Happy Matzah Day, everyone! And why is tonight unlike all other nights? Because it is April Fool’s Day. And I better not have to cut a bitch.
April Fool’s day is the most horrid, most putrid day of the year. And not just because of the collective smell from Saran Wrapped toilet seats.
I hate practical jokes. Hate them. And if you play one on me, I WILL get angry. There is no “Ha ha ha ha…oh YOU” with me. There is only “WHAT THE F--K IS WRONG WITH YOU I WILL PUNCH YOU IN THE FACE AND I WILL BREAK YOUR FAVORITE STUFF AND WHEN YOU HAVE CHILDREN I WILL TELL THEM THAT SANTA CLAUS IS YOU.”
That is how seriously I take practical jokes. I just don’t understand them. Why would you purposely trick someone unless you hate them? Why would you ruin someone’s day…on purpose? My entire goal each day is ALREADY to a) not do something stupid and look like an asshole
b) not be repulsive to be around.
Basically, April Fool’s Day is the opposite of everything I stand for.
It’s not just the fact that practical jokes are inherently mean. It’s also the idea that people are conspiring against me. I hate when everyone else knows something I don’t, and I find out they’ve been lying to me. That’s why I have made very specific rules against surprise birthday parties. I have never been thrown one, and I like it that way. My parents learned their lesson early, when I was probably…oh…four? My family gathered in some room in our house on my birthday. And when I walked in, they started singing “Happy Birthday.” I ran out of the room crying and threw myself face-first onto my bed and bawled my eyes out. It was probably adorable. I hope it was heartbreaking. Serves them right for talking about me behind my back.

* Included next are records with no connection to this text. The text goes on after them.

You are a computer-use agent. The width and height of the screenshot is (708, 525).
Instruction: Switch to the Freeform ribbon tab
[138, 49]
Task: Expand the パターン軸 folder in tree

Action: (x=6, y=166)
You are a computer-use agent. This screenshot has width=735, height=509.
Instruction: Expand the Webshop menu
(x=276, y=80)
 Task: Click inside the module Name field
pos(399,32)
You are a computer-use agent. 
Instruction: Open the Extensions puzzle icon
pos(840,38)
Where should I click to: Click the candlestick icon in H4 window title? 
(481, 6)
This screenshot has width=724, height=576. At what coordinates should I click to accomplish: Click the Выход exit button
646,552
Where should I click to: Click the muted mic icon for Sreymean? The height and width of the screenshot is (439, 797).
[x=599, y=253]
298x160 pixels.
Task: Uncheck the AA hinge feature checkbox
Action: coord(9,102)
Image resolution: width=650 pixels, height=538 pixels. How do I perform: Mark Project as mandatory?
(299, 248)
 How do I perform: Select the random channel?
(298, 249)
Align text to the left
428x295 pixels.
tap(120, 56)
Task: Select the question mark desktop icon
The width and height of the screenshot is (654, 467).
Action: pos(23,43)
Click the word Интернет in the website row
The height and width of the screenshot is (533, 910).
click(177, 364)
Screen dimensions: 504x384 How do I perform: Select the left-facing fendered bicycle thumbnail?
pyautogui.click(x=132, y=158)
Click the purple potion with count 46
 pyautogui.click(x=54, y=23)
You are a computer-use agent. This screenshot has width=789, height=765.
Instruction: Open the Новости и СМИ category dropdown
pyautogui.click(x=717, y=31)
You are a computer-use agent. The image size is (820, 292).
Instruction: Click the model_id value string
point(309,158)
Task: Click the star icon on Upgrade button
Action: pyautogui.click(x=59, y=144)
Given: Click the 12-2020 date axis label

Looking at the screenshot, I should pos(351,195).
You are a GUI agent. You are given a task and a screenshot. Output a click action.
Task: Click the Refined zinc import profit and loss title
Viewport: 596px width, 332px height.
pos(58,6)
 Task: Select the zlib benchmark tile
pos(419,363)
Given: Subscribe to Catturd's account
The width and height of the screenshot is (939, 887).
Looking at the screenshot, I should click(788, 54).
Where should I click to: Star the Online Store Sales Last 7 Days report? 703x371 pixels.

I realize that this post is so anger-ridden, especially on a day that is all about jokes. But that’s what April Fool’s Day is to me: a day of anger and spite. And if I can do one thing for you today, it is to make you hurt a little, too, so that you remember the hardships of your past: the tears of the slaves, the unleavened bread, and that time your brother put a rubber band around the nozzle of the water sprayer in the kitchen.
EDIT: It's my work partner's birthday today, and they're forcing me to lure him to a surprise party with lies! I've become everything I hate! This is for referencing Judaism inappropriately, isn't it? ...I knew it.